But only birds and people sing.
All other animals simply make noises.
But people can do what birds cannot.
They can also make music out of things.
Have you ever made a cigar-box fiddle or a pin piano or musical glasses?
In the long-ago story-book times Apollo took a pair of cow-horns and fastened between them seven strings made from the cow’s skin. This was called a lyre. These strings he picked with his fingers or with a quill, making a little tinkling sound that could hardly have been very beautiful. Yet Apollo’s son Orpheus is said to have learned from his father to play so beautifully on the lyre that the birds and wild beasts and even trees and rocks gathered round to hear him.
Pan, the god of the woods, who had goat’s horns and ears and legs and feet, tied together several whistles of different lengths and played on these as you might on a mouth-organ. This instrument was called Pan’s pipes.
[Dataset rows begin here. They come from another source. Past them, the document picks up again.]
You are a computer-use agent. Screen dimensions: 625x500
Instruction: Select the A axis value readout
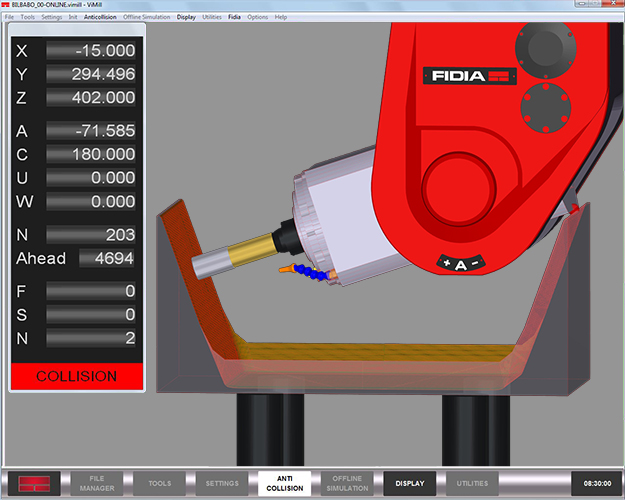point(91,131)

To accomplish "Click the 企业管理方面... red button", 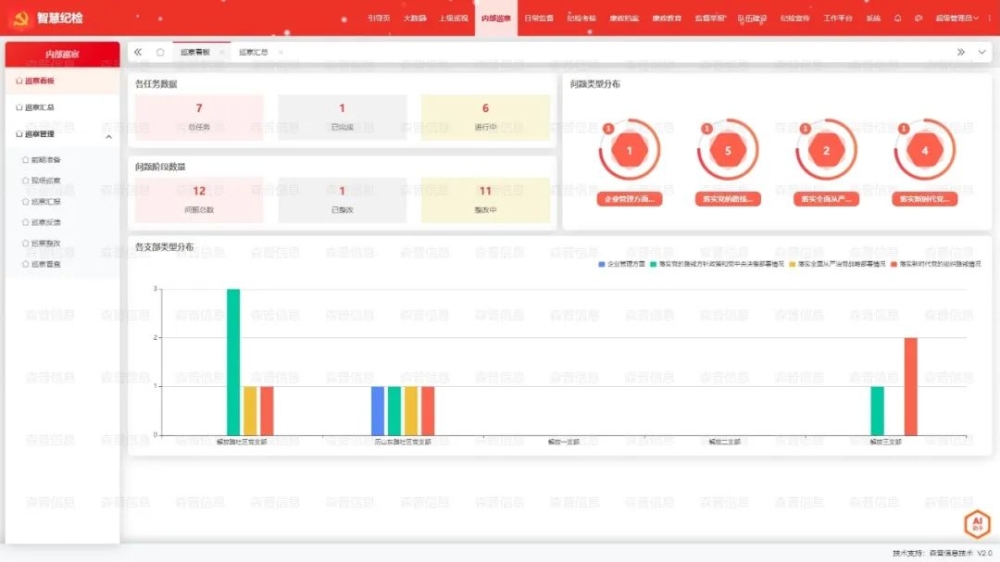I will pyautogui.click(x=629, y=199).
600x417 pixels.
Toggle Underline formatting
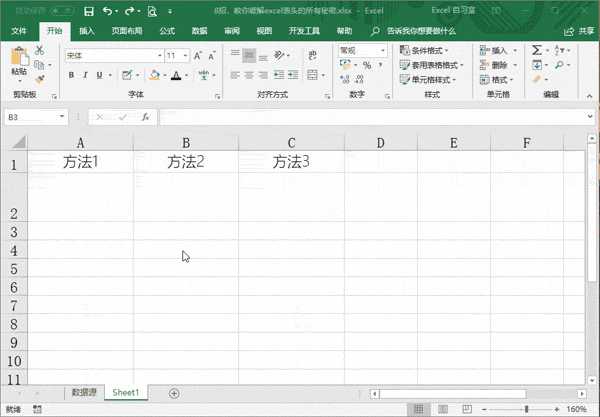99,75
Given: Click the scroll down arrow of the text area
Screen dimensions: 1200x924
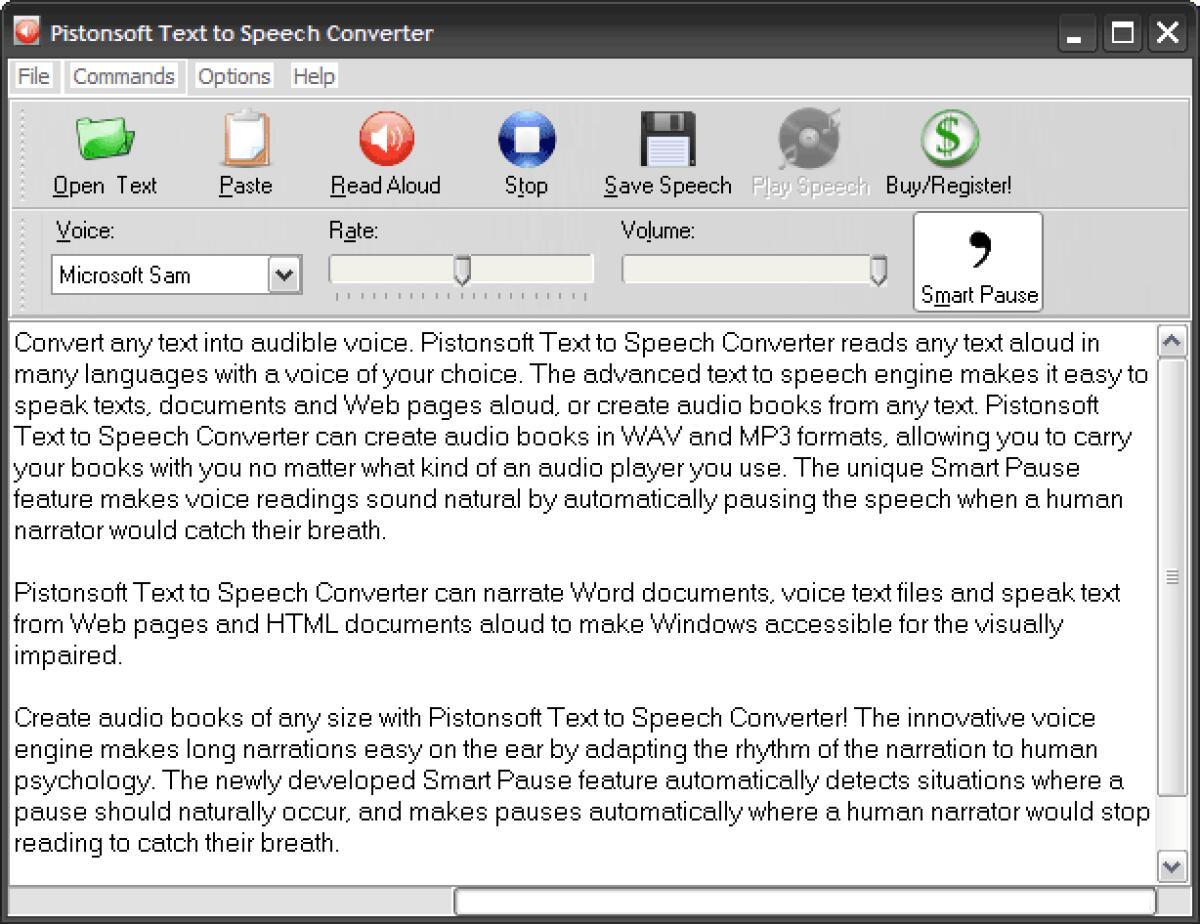Looking at the screenshot, I should [x=1174, y=867].
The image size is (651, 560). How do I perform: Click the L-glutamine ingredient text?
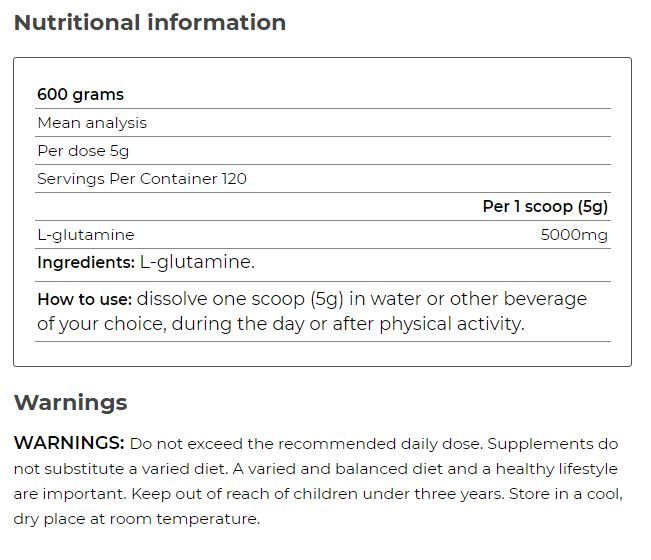[x=197, y=262]
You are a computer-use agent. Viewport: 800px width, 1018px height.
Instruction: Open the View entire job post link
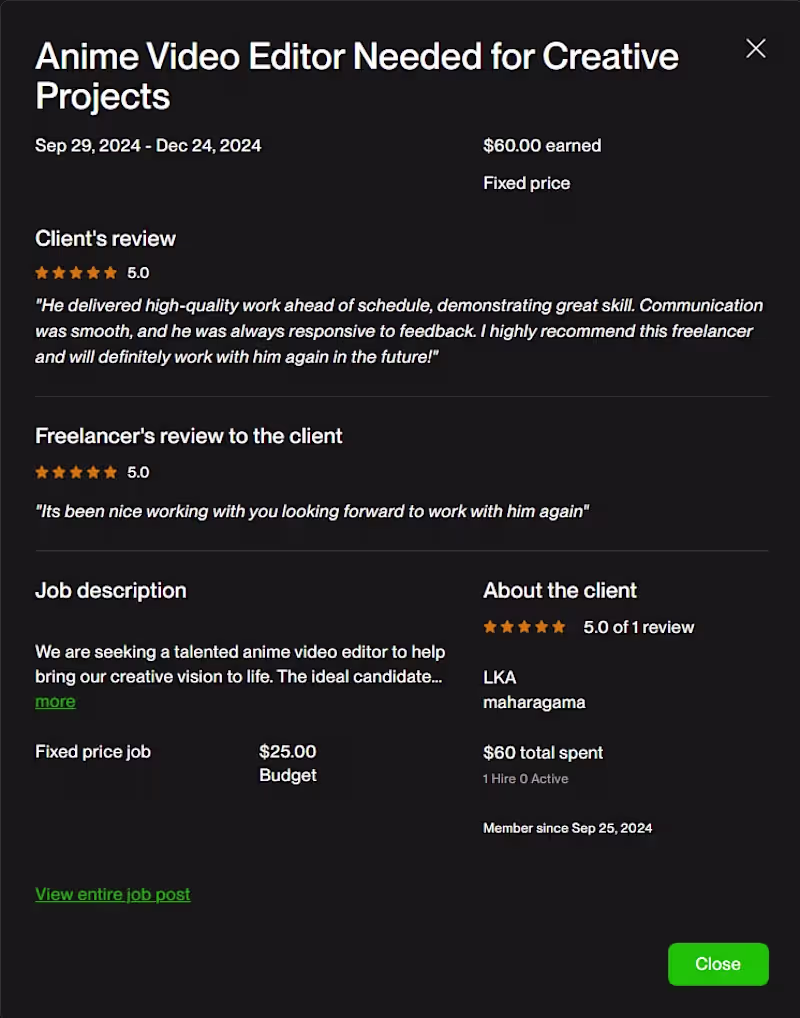click(113, 894)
The lyre and Pan’s pipes were the two earliest musical instruments. The first was a stringed instrument; the second a wind instrument. The long strings and long pipes made low notes; the short strings and short pipes made high tones.
From Apollo’s lyre we get the piano with its many, many strings. Did you ever look at the inside of a piano and see the many strings of different lengths? They are, however, not picked as the strings of a lyre or harp are picked, but hammered by little felt-covered blocks as you touch the keys.
From Pan’s pipes we get the great church organ with its pipes like giant whistles. You don’t, of course, blow the pipes with your mouth as you do a whistle. The pipes are so big you must blow them with a machine like a tire-pump, and you do this as you touch the keys.
We know what the instruments in olden times were like, but we don’t know what the music that people made was really like; there were no phonographs to bottle up the sounds and, when uncorked a thousand years later, to pour forth the old notes once again. The music went off into thin air and was lost.
It was not until about the Year 1000 A.D. that music could even be written down. Before then all music was played “by ear,” for there was no written music. A Benedictine monk named Guy, or, in Italian, Guido, thought of a way to write down musical notes, and he named the notes do, re, mi, fa, and so on. These were the first letters of the words of a hymn to St. John which the monks sang like the scale.
Another Italian is sometimes called the “father of modern music.” His name is Palestrina, and he died about 1600. He set the church service to music, and the pope ordered all churches to follow it, but the people didn’t like his music very much; that is, it was not what we call “popular.”